When the first window appears, along with some explanatory instructions, the user is asked to read the material which comes up in blue in the dialogue box. As the material is recognised, the text turns black, and when a paragraph is completed, it moves on to the next window. You can pause, go back or skip words that are not recognised. A yellow arrow comes up to mark where you should begin reading, or if text is misrecognised. Punctuation does not have to be read in the Training section.

General Training Dialogue Box
Figure 4: General Training Dialogue Box

TIP: If a person is unable to read the text due to a vision problem, such as a vision impairment or colour blindness, or if they have a Learning Disability or other impairment, this phase can be managed, with assistance, by having someone read the text, then having the person training repeat that text into the microphone. The speech of the person doing the initial reading will not be picked up by the microphone, even if the person is sitting close by and speaking normally. Screen Readers such as JAWS will not work with this section of the program.
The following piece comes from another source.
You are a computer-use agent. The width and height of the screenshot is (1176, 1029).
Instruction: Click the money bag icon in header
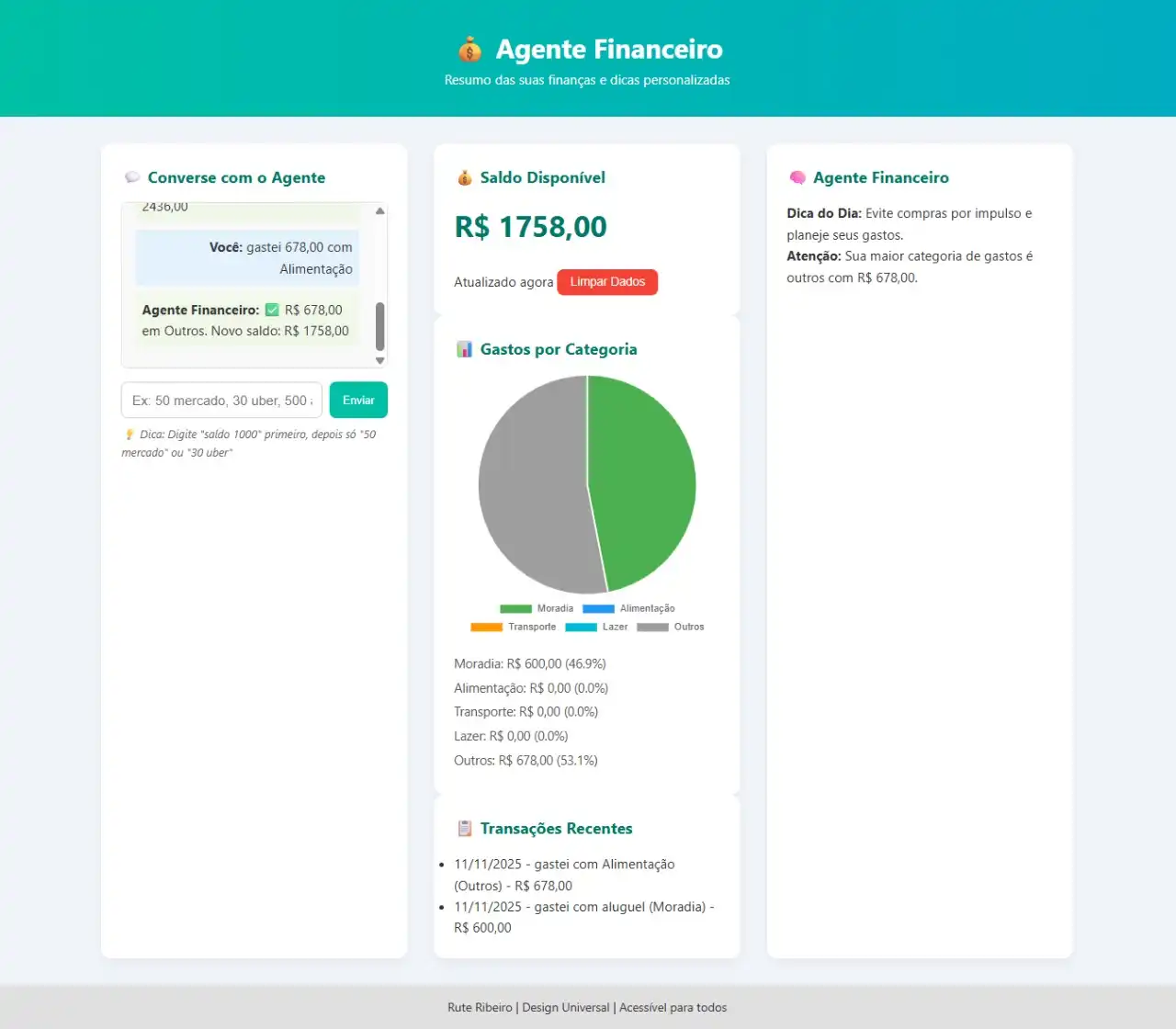(x=469, y=49)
Once five introductory paragraphs are successfully read and recognised, the user is then able to choose from a number of passages to do the training. Choices include extracts from "3001: A Space Odyssey," "Alice in Wonderland," "Dave Barry in Cyberspace" and "Dogbert's Top Secret Management Handbook." If you system allows it, you can also choose from a shorter, explanatory passage "Speaking to Your Computer." The Dogbert and Dave Barry passages are quite funny, and reading them (for the first few times, at least) is not particularly onerous.

After the required amount of material is read, the program will give you the option of finishing the training at that stage, or continuing. The initial training is usually enough to produce a level of recognition accuracy in the high 90%s. If you choose "Finish" the program will then analyse and calibrate the information and create the voice file for that user. After this is done, you can either begin dictation, or take the option to run Vocabulary Builder and take the Quick Tour. Both of these functions can be deferred until a later date if required.

CONTENTS

4. Vocabulary Builder

Running the Vocabulary Builder is a very worthwhile exercise. Recognition accuracy will be enhanced, and much time will be saved in training new words which are not in the program's standard vocabulary.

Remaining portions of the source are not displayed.